Retype the line where "The height and" appears and each line that follows it down to the last line of the records below. Leave the pictures out.

═══ DATASET RECORDS ═══

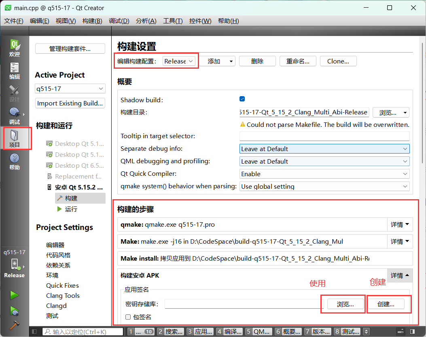Build the project using the hammer icon
This screenshot has width=426, height=337.
click(x=14, y=326)
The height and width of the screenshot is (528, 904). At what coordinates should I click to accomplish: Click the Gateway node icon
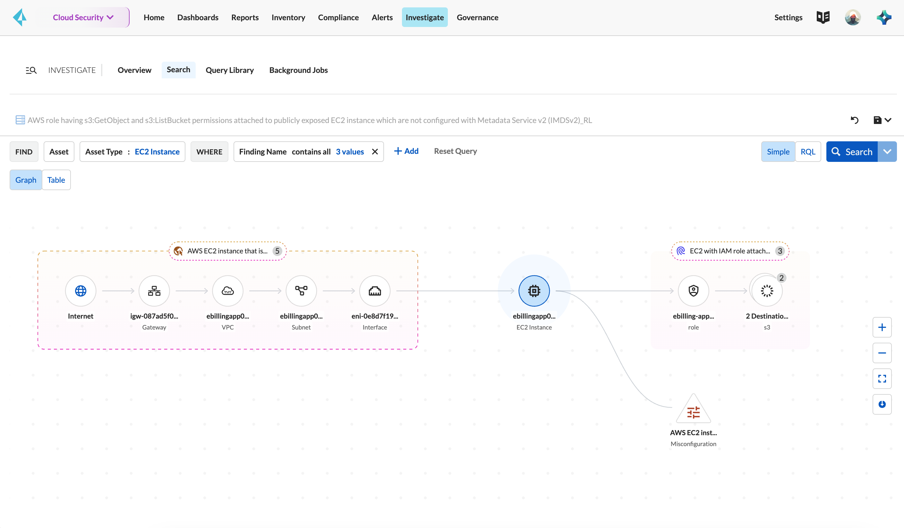154,290
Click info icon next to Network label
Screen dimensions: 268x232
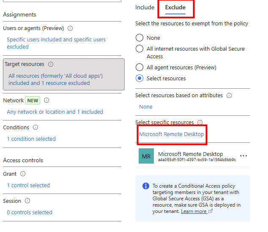click(x=46, y=101)
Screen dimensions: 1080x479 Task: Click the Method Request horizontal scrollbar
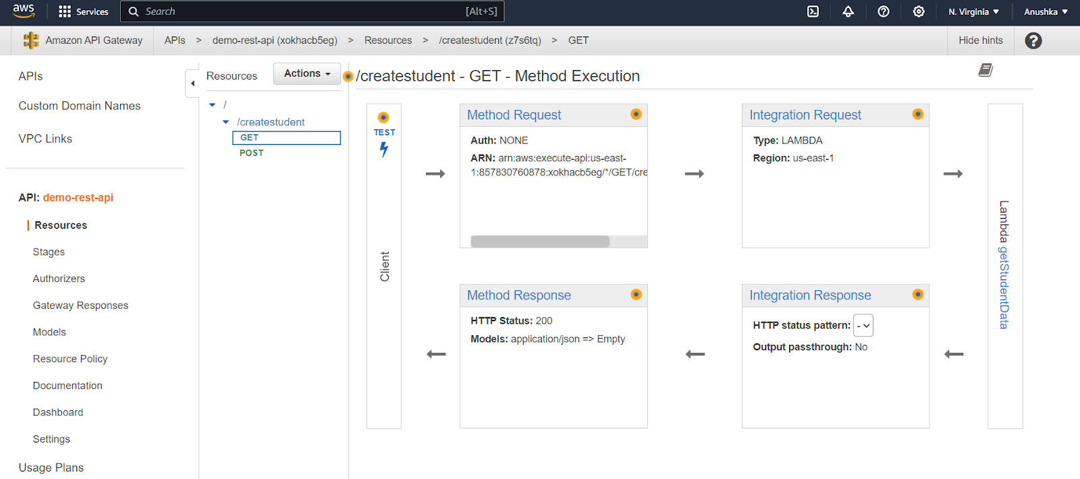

═══

ANSWER TO THIS TASK:
The height and width of the screenshot is (528, 904). At what coordinates should I click to accomplish: Click the Gateway node icon
154,290
Click info icon next to Network label
Screen dimensions: 268x232
click(x=46, y=101)
Screen dimensions: 1080x479 Task: Click the Method Request horizontal scrollbar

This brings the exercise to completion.